I'm glad I didn't waste too much time debugging this, but it's a bit curious how Unreal calling OpenXR runs at 90 FPS on the v25 runtime on my Quest 2 but hello_xr, a very basic sample, doesn't. Their timings / sequences of calls must be robust to Windows 10's changes (yes I am on the latest non-beta Win 10 build, actually on Win 10 Pro for Workstations in fact).

But whatever works! All's well that ends well. I

'll ping back to here to report (hopefully success) after the next release, and I'd like thank both you and Mr Carmack for looking into this.

Cheers.

johnkearney
Oculus Staff

... it's a bit curious how Unreal calling OpenXR runs at 90 FPS on the v25 runtime on my Quest 2 but hello_xr, a very basic sample, doesn't.

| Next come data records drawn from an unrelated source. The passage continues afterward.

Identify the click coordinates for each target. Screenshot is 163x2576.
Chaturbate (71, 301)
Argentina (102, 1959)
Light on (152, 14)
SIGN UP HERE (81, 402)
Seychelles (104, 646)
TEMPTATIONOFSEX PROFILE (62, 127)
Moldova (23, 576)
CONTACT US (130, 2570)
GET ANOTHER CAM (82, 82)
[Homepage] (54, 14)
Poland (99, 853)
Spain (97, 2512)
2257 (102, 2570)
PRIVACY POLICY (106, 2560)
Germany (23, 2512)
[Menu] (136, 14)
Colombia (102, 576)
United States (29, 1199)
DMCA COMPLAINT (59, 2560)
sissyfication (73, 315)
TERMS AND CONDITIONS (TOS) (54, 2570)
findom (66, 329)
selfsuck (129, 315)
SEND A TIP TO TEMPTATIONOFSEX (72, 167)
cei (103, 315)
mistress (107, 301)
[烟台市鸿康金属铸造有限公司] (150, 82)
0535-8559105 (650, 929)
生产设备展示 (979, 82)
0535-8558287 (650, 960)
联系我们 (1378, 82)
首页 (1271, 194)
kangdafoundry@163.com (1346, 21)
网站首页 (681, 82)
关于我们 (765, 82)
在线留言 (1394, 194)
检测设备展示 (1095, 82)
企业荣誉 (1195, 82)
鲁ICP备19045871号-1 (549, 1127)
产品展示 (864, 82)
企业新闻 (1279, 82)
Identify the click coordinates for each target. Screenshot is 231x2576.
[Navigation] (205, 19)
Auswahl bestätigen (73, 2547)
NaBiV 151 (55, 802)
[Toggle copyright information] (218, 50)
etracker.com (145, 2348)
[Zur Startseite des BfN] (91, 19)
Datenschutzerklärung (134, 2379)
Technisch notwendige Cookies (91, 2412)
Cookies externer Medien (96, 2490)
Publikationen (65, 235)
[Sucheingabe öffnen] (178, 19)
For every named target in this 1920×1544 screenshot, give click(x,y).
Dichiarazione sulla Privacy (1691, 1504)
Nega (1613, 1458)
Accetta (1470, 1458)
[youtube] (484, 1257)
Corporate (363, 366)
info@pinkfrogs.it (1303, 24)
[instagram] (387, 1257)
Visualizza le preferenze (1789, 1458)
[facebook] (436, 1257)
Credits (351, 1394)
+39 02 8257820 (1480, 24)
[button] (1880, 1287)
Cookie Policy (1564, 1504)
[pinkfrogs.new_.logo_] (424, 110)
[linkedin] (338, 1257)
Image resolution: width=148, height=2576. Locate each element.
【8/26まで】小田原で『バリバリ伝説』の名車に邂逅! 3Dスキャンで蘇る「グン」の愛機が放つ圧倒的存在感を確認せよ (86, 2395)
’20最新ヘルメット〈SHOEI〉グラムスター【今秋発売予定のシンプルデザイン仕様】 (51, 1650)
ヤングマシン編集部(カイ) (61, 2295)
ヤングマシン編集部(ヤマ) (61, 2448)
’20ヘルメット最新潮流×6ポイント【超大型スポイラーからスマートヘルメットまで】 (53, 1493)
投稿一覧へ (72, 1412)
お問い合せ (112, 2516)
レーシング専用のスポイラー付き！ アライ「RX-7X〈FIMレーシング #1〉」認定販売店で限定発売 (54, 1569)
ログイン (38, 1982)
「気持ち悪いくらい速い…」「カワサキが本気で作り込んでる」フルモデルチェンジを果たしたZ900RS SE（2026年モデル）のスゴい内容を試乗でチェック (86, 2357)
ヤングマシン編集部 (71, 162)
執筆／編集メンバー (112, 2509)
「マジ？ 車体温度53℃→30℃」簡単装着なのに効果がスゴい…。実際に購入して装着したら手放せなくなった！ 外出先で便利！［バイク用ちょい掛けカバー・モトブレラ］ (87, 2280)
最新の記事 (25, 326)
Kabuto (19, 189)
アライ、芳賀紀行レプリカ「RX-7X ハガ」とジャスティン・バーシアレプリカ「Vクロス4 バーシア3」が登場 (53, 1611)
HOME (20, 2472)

I expect that it is likely that Unreal needs to call `timeBeginPeriod` for the purposes of it's own timing and therefore using Oculus runtime in Unreal will not hit this issue.

BattleAxeVR
Expert Protege
Unreal calls it in WindowsPlatformMisc.cpp (587)

And in a handful of other places too (audio, etc). 

I tried it and it fixed my issue, both in hello_xr and more importantly, my own engine. 90 FPS in Link, finally.

I'm going to leave it in there. Thanks again John.